Task brief: Copy the material below word for word, starting at the line that contains "Viewport: 867px width, 509px height." and continuing through the end of the material. Leave out the pictures.

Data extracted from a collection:
*-*-*
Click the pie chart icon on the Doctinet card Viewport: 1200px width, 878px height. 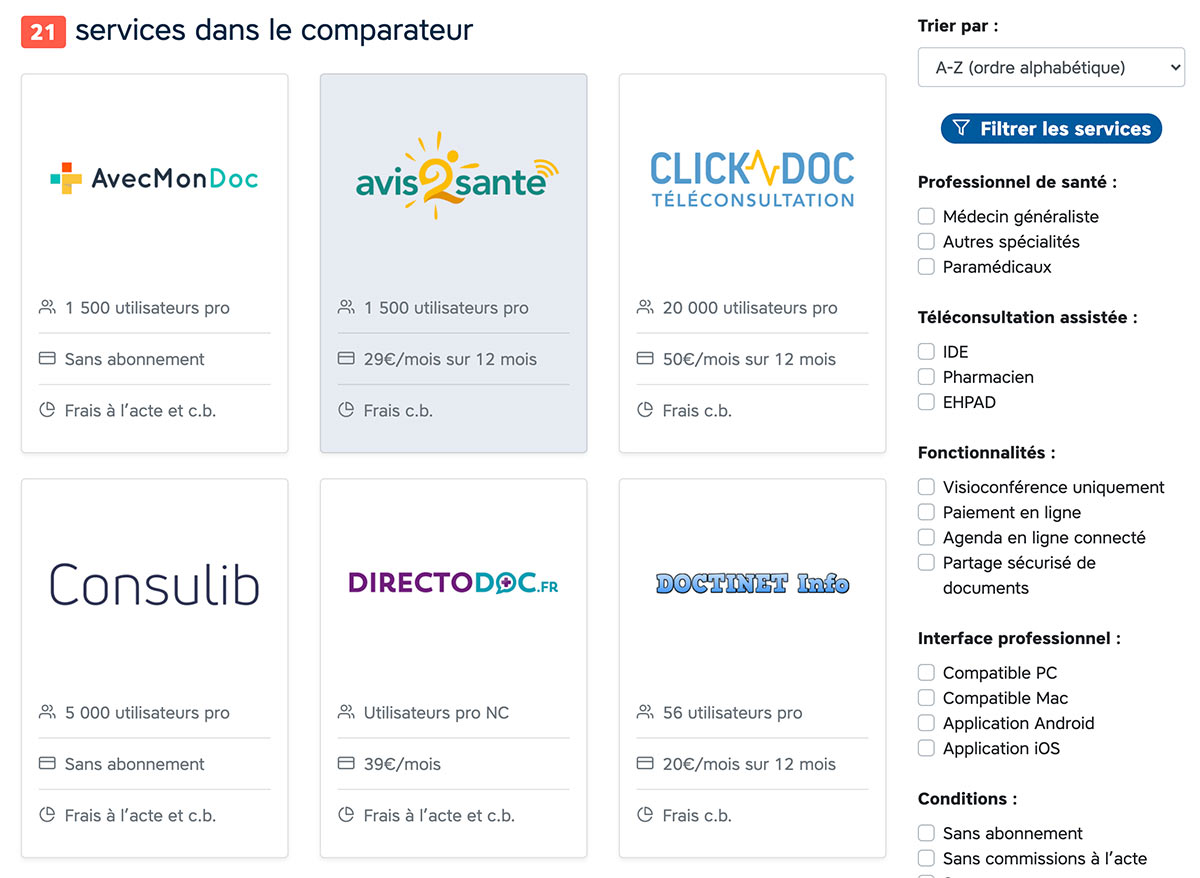[x=645, y=815]
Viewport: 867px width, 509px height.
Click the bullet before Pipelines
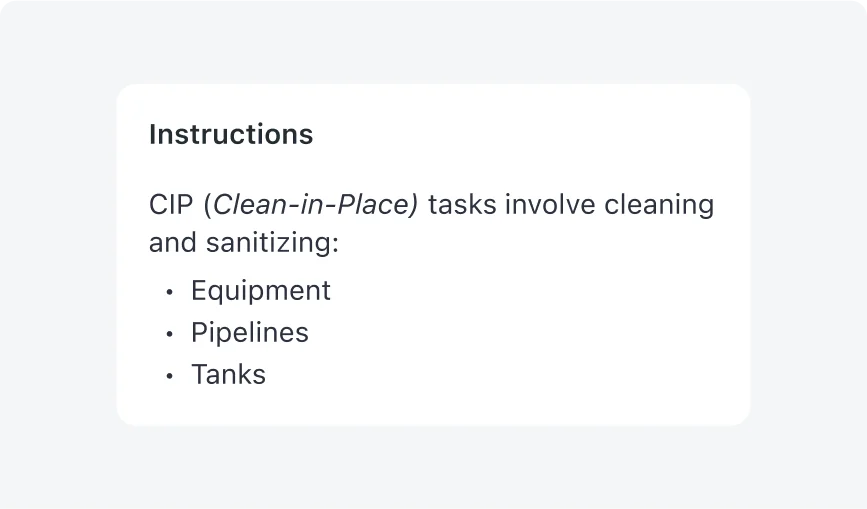[x=170, y=334]
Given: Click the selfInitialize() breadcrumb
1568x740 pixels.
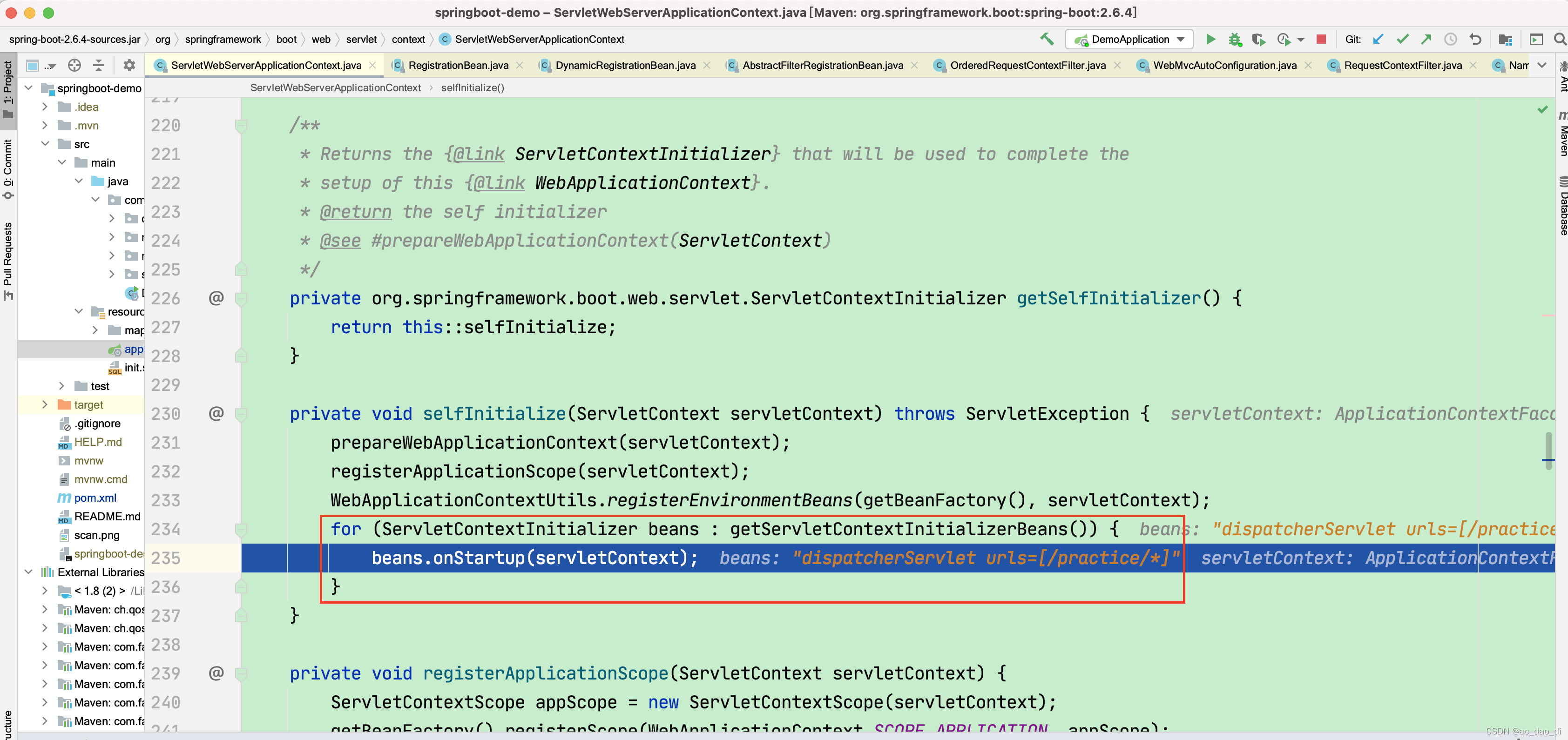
*-*-*
Reply to the exercise:
Viewport: 867px width, 509px height.
Click the bullet before Pipelines
[x=170, y=334]
Given: Click the selfInitialize() breadcrumb
1568x740 pixels.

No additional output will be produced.